Methods:Retrospective chart review of well-appearing previously healthy term infants with no obvious source of fever on initial examination between the ages of 0-90 days presenting with documented or reported fever to either a tertiary emergency department or inpatient hospital, with specific International Classification of Diseases codes over 1 year period. The infants were then separated into three groups: 0-28, 29-60 and 61-90 days.
Results:Of 83 infants meeting criteria, 10% had IBI with 75% of these being urinary tract infection. Evaluation with complete blood count (CBC), blood culture, urinalysis (UA) and urine culture varied between groups from 84%, 87% and 29% respectively. Within this latter group, 75% were underimmunized. CBC results were abnormal in 64% of all infants with leukopenia the most common abnormality. Of those with bacterial infection and where CBC was obtained, 50% had leukopenia and 50% had normal white blood cell (WBC) count.
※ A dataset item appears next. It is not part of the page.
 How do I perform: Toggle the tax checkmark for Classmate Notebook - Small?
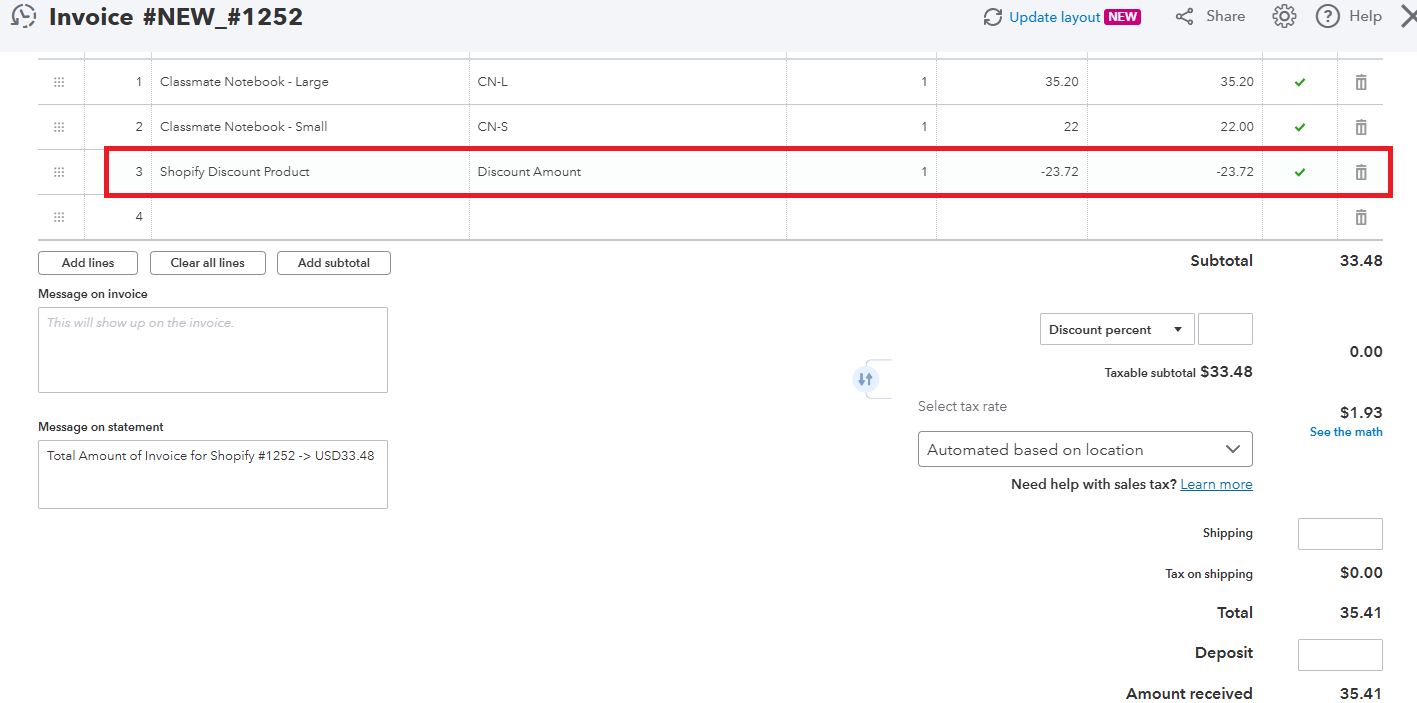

UA collection differed between the groups from 88%, 87% and 68% and lumbar puncture attempts performed in 84%, 30% and 4%. CXR was obtained in 27% of infants and all were negative; 40% of these infants that underwent imaging were asymptomatic.
Conclusion:Most criteria rely on leukocytosis to identify high risk for IBI; infants with IBI in this study had leukopenia or normal WBC counts. Sepsis evaluation in febrile infants varies tremendously and an updated guideline for identifying IBI could minimize unnecessary imaging, laboratory testing and unwarranted antibiotic therapy.